Performing Joins in the Prepare Recipe¶
Dataiku DSS supports a number of different ways to join datasets.
In terms of non-code options, the Join recipe is a natural choice. However, simple left-joins on relatively small datasets can be performed using a Prepare recipe or visual analysis.
In addition, the Prepare recipe can also execute two other kinds of powerful joins: a fuzzy join and a geo-join.
Left-join for small datasets¶
The processors library includes an option to perform a memory-based left-join.
In the Prepare recipe below, we join the columns gender and ip_address from the Customers dataset to the Orders dataset.
Fuzzy join¶
The Fuzzy join processor performs a join where the values of the join key do not need to match precisely, but are “close” according to the Damerau-Levenshtein distance.
For example, you may want to enrich a customer database with information on the economies of the countries where your customers live. Using the country names as the key in a traditional join may be difficult, because the country names in one dataset may not exactly match the country names in the other, either because of typos or differences in use of the official or common name of a country. A fuzzy join can help you to successfully merge this data.
With Damerau-Levenshtein distance of 1, United States will match with the typo Untied States, but a distance of 2 is required to match more typos like Untied Stats, and a greater distance to match United States of America.
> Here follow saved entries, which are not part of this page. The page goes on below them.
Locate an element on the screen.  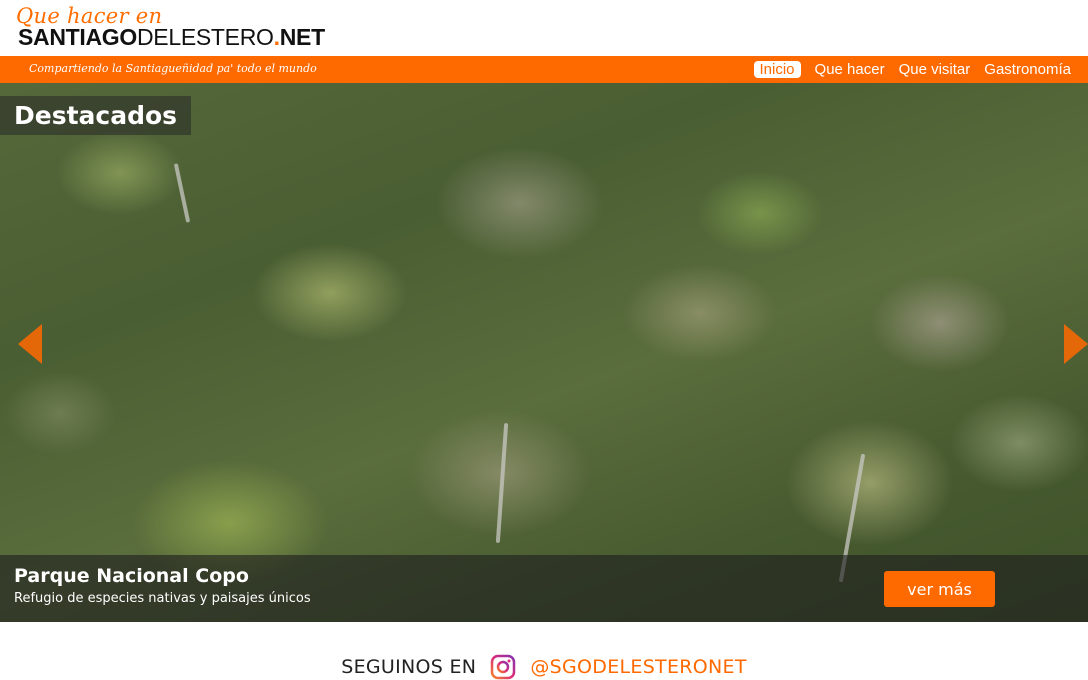
logo-word-delestero: DELESTERO is located at coordinates (206, 37).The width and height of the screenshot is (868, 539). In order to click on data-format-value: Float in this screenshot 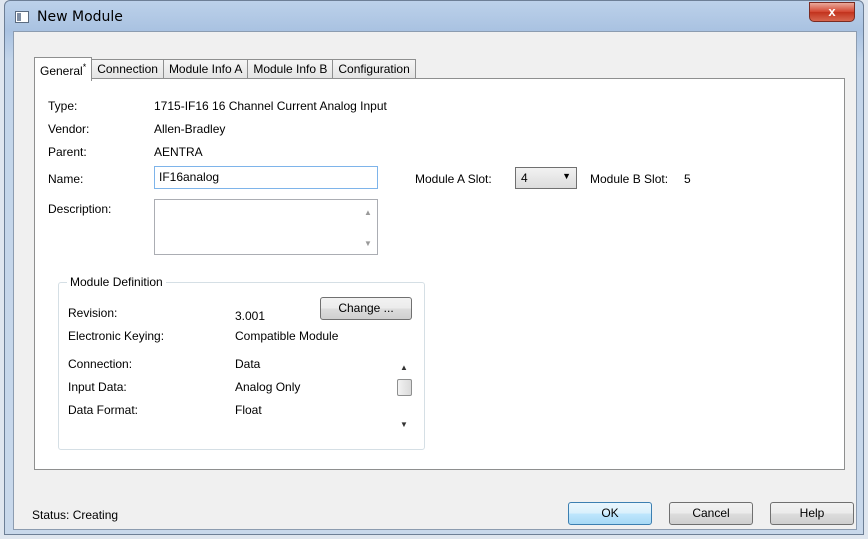, I will do `click(248, 410)`.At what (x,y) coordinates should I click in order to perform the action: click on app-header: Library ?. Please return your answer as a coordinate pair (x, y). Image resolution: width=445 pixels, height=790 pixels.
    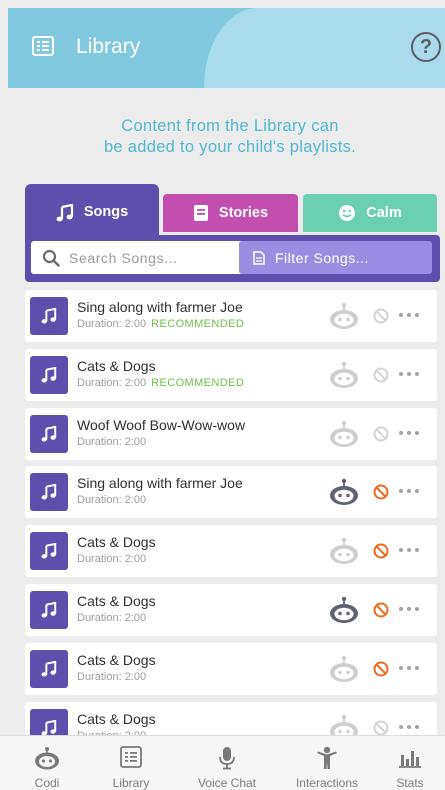
    Looking at the image, I should click on (226, 48).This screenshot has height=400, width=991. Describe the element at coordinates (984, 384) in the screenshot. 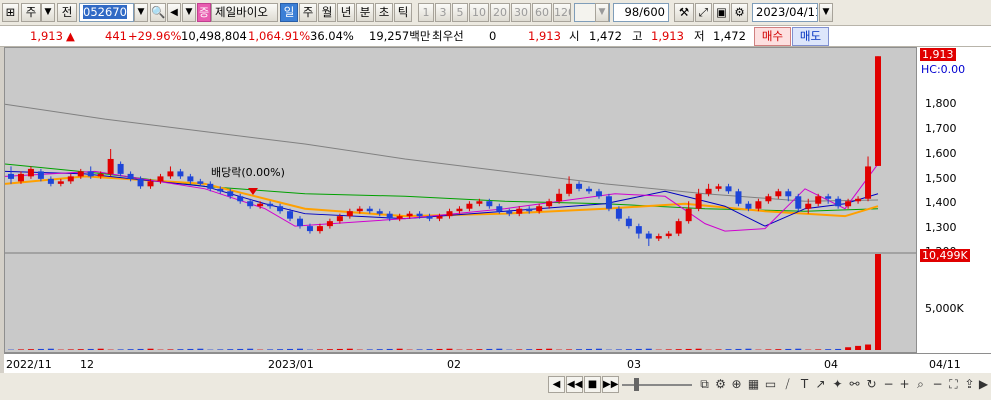

I see `scroll-right-icon: ▶` at that location.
Of course, the difficulty at that point is that increasing the Damerau-Levenshtein distance to match United States and United States of America can also create a match with United Kingdom, so you may need to recode values.
In addition to specifying the Damerau-Levenshtein distance, you can also apply string operations like normalizing the text or stemmings words before attempting the join.
Geo-join¶
The Geo-join processor performs a geographic nearest-neighbor join between two datasets with latitude-longitude coordinates.
For example, you may have determined the locations of customers from their IP addresses. You can enrich this data with information about the closest airport to each customer by using a Geo-join that finds the airport with the shortest distance based on geographic location.
The latitude and longitude of the locations to be joined are used as the keys, and must be available in both datasets. If you have a GeoPoint, you can first apply the Extract lat/lon from GeoPoint processor. You can select which columns from the other dataset should be copied to this one, optionally including the distance between the joined locations.